The temperature in the room rose at least 10 degrees when Black Rebel Motorcycle Club hit the stage. Now that I rarely stand up front anymore, I was able to watch the full band do their thing. I was also able to watch the crowd, which has changed SO MUCH since I first started seeing them (and that wasn’t even at “the beginning”). I never thought there would be a day when I’d miss the slight hipster contingency standing amongst the rock & rollers; now, they have truly reached a mainstream cross-section, as parents and kids, teenagers looking to vent frustration in the pit (they crowdsurfed at one point….REALLY?!), and, generally, normal folks were there en masse. I’m sure that this is the success being reaped from the strange benefit circuit and commercial licensing the band has incorporated into their last few years. Paired with the new album, which is their most mainstream sounding album to date, they have surely planted themselves on the path to upward mobility.

IMG_3576I was thinking about this as the two-hour set began, but was swiftly brought back to the old days when a photographer was quickly reminded that a camera is not to infiltrate guitarist Peter Hayes’ space. A boot to the lens and a glare of the eye, I hadn’t seen that happen in a long time. There really isn’t more that I can say about this band that I haven’t already said in my many past posts about them; the set did their classic shift back and forth from hard to soft, movers & shakers to tissue-dabbers. They offered up a healthy helping of new stuff, but didn’t neglect the old ones, too. Except my favorite, which I recently wrote about in my writing class, to a group of people who were mostly unfamiliar with the band:

We live in a time where everything can be tracked. So when faced with writing about a meaningful song, I turn to last.fm. What is the song I have played the most? While I have listened to NIN three times more than the second band on my most listened to artists list, the song that I have listened to 162 times since tracking in 2008 is Black Rebel Motorcycle Club’s “Red Eyes and Tears”.

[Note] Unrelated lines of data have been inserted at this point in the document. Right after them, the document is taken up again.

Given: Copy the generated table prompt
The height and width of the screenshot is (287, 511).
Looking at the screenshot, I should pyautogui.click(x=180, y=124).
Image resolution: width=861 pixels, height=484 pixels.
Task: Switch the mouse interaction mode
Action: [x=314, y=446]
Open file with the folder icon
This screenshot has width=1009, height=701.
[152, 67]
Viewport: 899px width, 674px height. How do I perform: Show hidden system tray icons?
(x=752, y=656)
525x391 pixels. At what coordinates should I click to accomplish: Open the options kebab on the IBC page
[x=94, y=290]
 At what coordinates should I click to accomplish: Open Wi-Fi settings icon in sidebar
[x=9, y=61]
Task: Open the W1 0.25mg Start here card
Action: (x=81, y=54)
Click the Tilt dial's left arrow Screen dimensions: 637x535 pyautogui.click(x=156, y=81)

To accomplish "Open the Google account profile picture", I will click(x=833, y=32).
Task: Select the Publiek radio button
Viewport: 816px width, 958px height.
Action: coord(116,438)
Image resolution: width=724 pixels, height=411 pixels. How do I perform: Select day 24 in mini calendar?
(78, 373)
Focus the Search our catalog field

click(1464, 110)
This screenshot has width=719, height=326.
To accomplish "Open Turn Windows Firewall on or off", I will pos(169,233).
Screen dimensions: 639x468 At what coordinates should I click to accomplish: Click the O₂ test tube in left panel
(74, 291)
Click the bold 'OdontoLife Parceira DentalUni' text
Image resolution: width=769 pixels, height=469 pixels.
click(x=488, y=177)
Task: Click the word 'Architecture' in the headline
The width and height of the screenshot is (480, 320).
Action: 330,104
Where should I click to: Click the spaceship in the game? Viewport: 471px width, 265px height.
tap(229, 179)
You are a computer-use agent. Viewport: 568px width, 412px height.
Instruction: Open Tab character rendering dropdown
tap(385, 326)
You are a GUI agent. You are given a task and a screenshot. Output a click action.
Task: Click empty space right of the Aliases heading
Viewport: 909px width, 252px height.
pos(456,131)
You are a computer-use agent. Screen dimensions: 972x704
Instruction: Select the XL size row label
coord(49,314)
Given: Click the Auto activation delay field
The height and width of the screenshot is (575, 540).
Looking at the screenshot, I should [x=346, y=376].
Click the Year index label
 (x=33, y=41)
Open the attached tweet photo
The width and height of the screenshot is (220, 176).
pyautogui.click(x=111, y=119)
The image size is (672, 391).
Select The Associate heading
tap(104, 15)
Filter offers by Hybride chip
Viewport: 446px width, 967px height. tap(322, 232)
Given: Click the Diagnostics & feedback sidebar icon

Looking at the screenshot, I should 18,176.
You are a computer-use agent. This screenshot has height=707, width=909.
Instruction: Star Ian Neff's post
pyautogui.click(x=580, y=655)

What is the perfect rock & roll song? I wax poetic on this frequently, even frustratingly every Grammy season when the rock nominees are announced. A rock song in its purest sense means guitar-driven music, and “Red Eyes” begins there, with it’s slide and stutter like someone running a finger down your spine. There are many times over the years where I have stood right in front of Peter Hayes’ hollow body Gibson, pretending that was happening.

But beyond the guitar, to me the perfect rock & roll song embodies the spirit that the genre has crafted and retained over the decades. That of rebellion, of disatisfaction, and of desire. “Red eyes and tears no more for you my love I fear”. If those words were in a pop song, it would have a happy ending. In a country song, it would dig a deeper hole with further woes and provide no solution. In a rap song, it would seek revenge. But here, in this perfect rock song, it simply feels. Love lost is internalized, “losing sensation for you my love I fear, no more fear, no more fear, I’m in love”.

It’s the kind of song I can swing my hips to, it’s inherently sexual in rhythm. It goes on to further intoxicate the listener; if it were a glass of red wine, you would comment on how full-bodied it tasted and had smoky after notes. The song goes on to include further classic rock & roll tenants, double entendres and thinly veiled undertones of violence. “Losing the reasons to breath I never lived, I’m never filled never filled I’m in love” Is he in love or isn’t he? Is he talking about something that breath-taking or the silencing of life?

“Red eyes and tears no more for you my love I kill” This song strikes a chord with me, it teaches me, it pleases me. Love is my most elusive emotion. I feel like I’ve learned the most about it through the music I listen to, rather than personal experience. And that is probably why my second most listened to song is “The Fragile” by NIN.